By now, most area residents have heard of the Ruland Junction Toy Train Museum in Heber Springs. When we first featured the museum in 2012, owners Wayne and Susan Ruland had just opened their door after years of preparation and hard work. Since that time, word has spread across the state about the museum and we decided to re-visit the Rulands to see how far this passionate project has come.
In our initial feature, Wayne took us on a journey through his childhood as he and his late brother, Gary, developed their love of toy trains from their father, Ed. From a lifetime of building and collecting toy trains, which their father started in the family basement, to the spectacular display they showcase today, Wayne has created a gem for the city of Heber Springs and an outstanding legacy for his father and his brother.
When we last visited the museum, the downstairs portion was the most prominent feature, with the upstairs section still under development. Since that time, the upstairs has turned into an engaging display of scenery and toy trains.
Daniel Hipp, 19, of Heber Springs has joined the museum family and was proud to show off his new creation in the works. "This is what I like to call the Ruland legacy passed on to a new generation," said Hipp. "This will be a diesel shop (referring to a building under construction in "New Town"). "
"The first project of anything he's ever built," said Susan. "He's drawing all the brick by hand."
New Town and Old Town are how the Rulands are designating each end of the upper section of the museum.
"Old Town pretty much represents New Jersey where Wayne grew up," said Daniel.
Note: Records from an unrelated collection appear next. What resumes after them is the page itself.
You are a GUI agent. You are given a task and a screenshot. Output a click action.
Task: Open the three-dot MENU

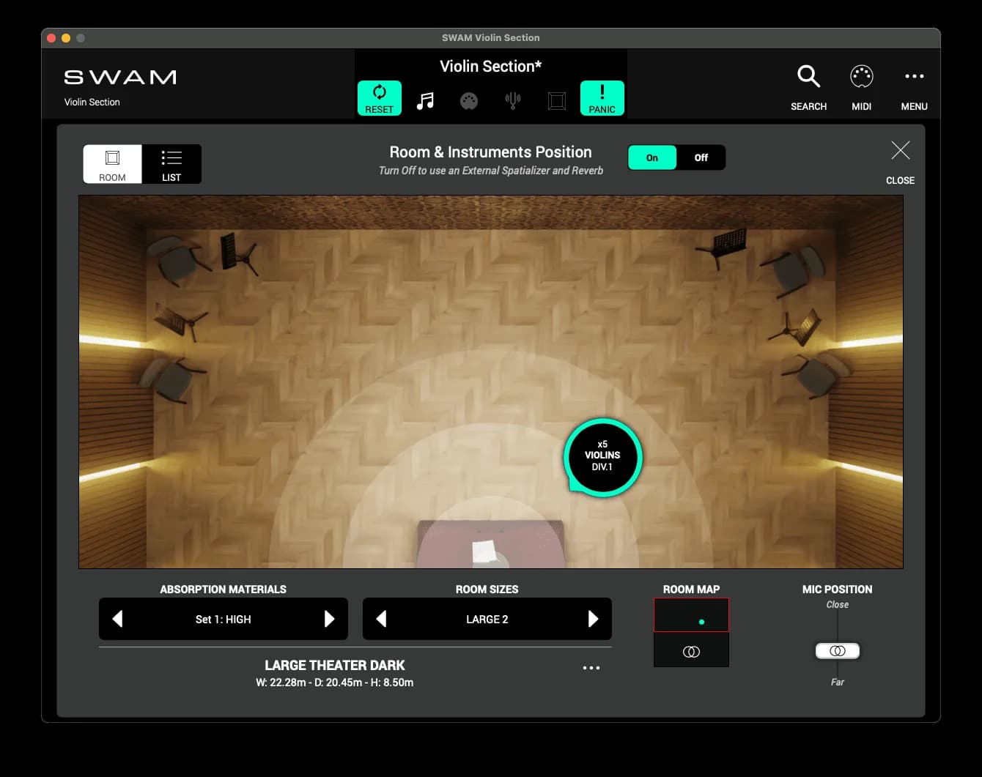[x=914, y=86]
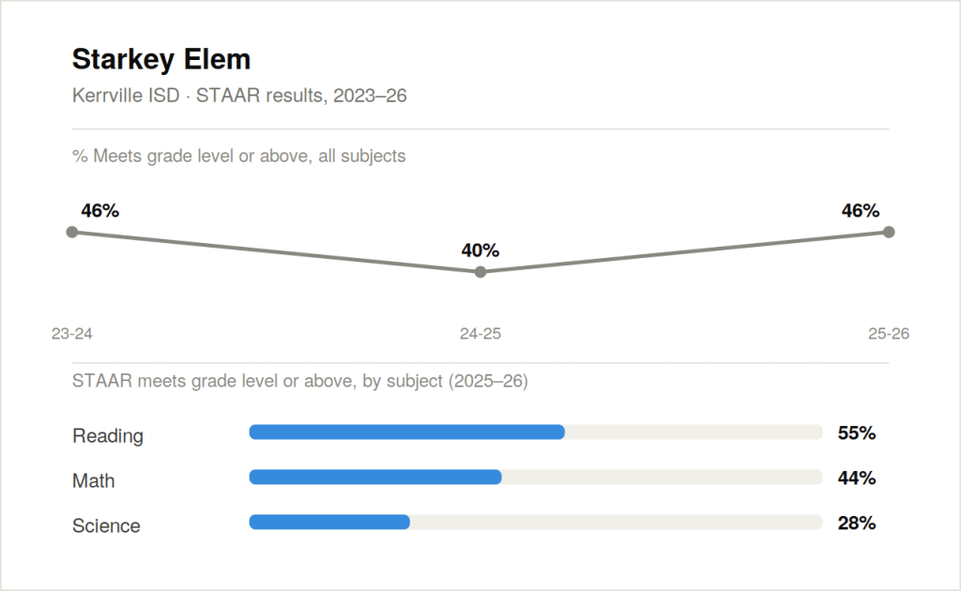Click the '% Meets grade level' chart caption
The height and width of the screenshot is (591, 961).
click(x=239, y=156)
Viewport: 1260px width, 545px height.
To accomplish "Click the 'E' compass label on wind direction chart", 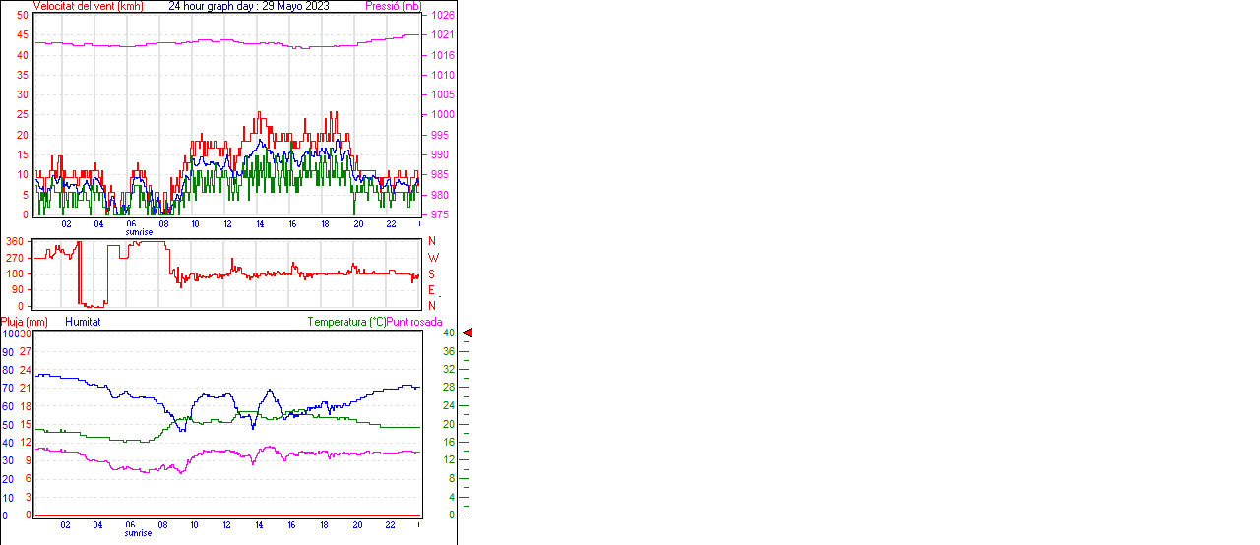I will click(431, 290).
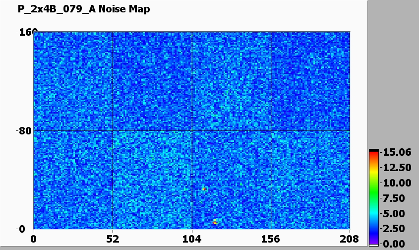Screen dimensions: 419x250
Task: Click the 10.00 color scale label
Action: [x=397, y=183]

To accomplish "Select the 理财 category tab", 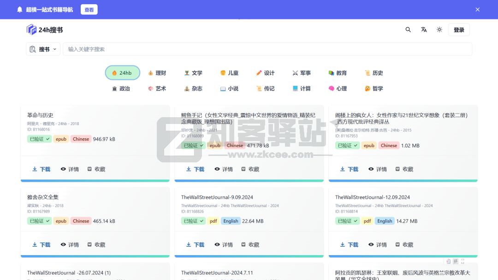I will tap(157, 73).
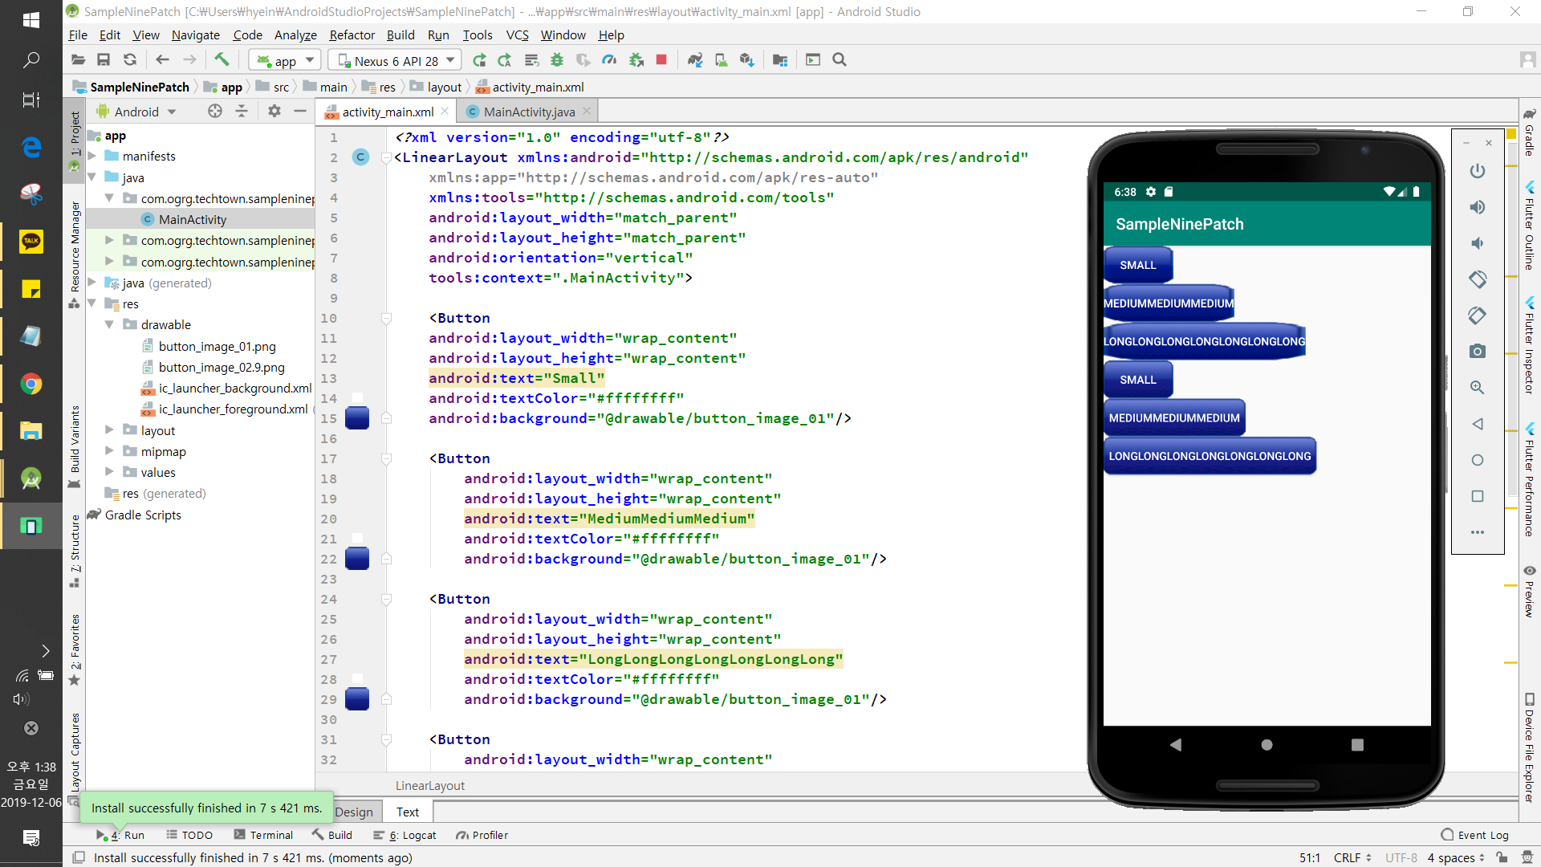Click the emulator rotate left icon
The width and height of the screenshot is (1541, 867).
[x=1477, y=279]
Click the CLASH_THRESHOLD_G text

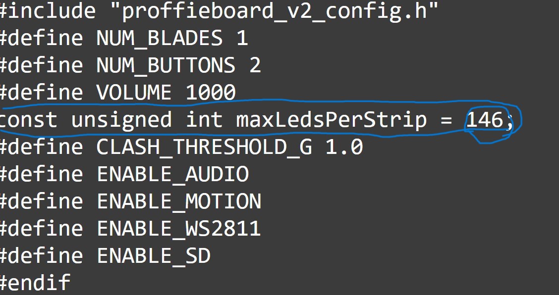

"It could be old Newark," added Susan
Daniel pointed to the new supports under construction in Old Town to create an elevated railway above the grounded train rails, which is Wayne's newest project for the museum.
The goal of the Old Town/New Town project is to create a journey through America, via rail. Old Town will represent the beginning on the East Coast with New Town representing railway destinations on the West Coast, with Middle America being representing in the middle as the train makes its journey.
"We want to create some landmarks to show the trains' journey across the country in places like St. Louis and Mt. Rushmore," said Susan.
From a trickle of visitors in the beginning, the museum has grown in terms of spectators and recognition. Last year, they were featured in The Lion Roars, a national magazine devoted to toy train aficionados. They were also featured in the Arkansas Democrat-Gazette, as well as The Sun-Times and our complimentary Lake Lifestyles magazine. They now have visitors regularly, including groups from schools and other organizations.
Page 2 of 2 - "We had 24 kids that really want to become a part of this," said Susan. "Daniel is one of our proudest examples of what we've accomplished because of what he's accomplished. He knew a phenomenal amount about trains when he first came here but he's getting much better about speaking to the public and talking about the history of trains and such." Indeed, any question I had was readily answered and in full detail by Daniel, who seemed to rival any encyclopedia in his knowledge. "We have a 4-year-old that's learning to operate them," continued Susan. "This museum is very kid friendly and we love talking to any children that have an interest in learning about trains."
The museum has certainly grown in exposure and recognition since we first discovered it in 2012. It has become a destination for tourists and Heber Springs is fortunate the Rulands call our area home. Their dream and legacy has become one of those gems we so often talk about in Cleburne County.
The museum is open Friday through Sunday from 9am to 4pm and is located at 401 S. 12th Street in Heber Springs and can be reached at 501-362-6342. They ask that any large groups please call ahead and make reservations before arriving at the museum.